**What to work on:**
a - From the drug pricing passage, output word for word the part from "President Trump called" to "from industry leaders.".
b - In the drug pricing passage, what range of prescription drug price cuts did the May executive order mandate?

President Trump called for drug manufacturers operating in the U.S. to implement a four-point plan:
- Extend “most favored nation” pricing to Medicaid,
- Guarantee the same pricing structure for newly launched drugs,
- Repatriate foreign revenue gains to benefit American patients and taxpayers,
- Enable direct purchasing at most favored nation rates.
In his message, President Trump made it clear that excuses would no longer suffice. “If you refuse to step up, we’ll deploy every tool in our arsenal to protect American families from continued abusive drug pricing practices,” he wrote.
Leavitt emphasized that President Trump expects immediate and good-faith cooperation from industry leaders.
Back in May, the president issued a sweeping executive order mandating prescription drug price cuts between 30% and 80%. He shared the announcement directly with Americans via Truth Social, bypassing legacy media. The order directed the Department of Health and Human Services (HHS) to set enforceable pricing targets within 30 days.

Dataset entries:

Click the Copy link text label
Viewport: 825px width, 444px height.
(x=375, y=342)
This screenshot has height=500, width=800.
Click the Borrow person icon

**Solutions to each task:**
a -
President Trump called for drug manufacturers operating in the U.S. to implement a four-point plan:
- Extend “most favored nation” pricing to Medicaid,
- Guarantee the same pricing structure for newly launched drugs,
- Repatriate foreign revenue gains to benefit American patients and taxpayers,
- Enable direct purchasing at most favored nation rates.
In his message, President Trump made it clear that excuses would no longer suffice. “If you refuse to step up, we’ll deploy every tool in our arsenal to protect American families from continued abusive drug pricing practices,” he wrote.
Leavitt emphasized that President Trump expects immediate and good-faith cooperation from industry leaders.

b - Between 30% and 80%.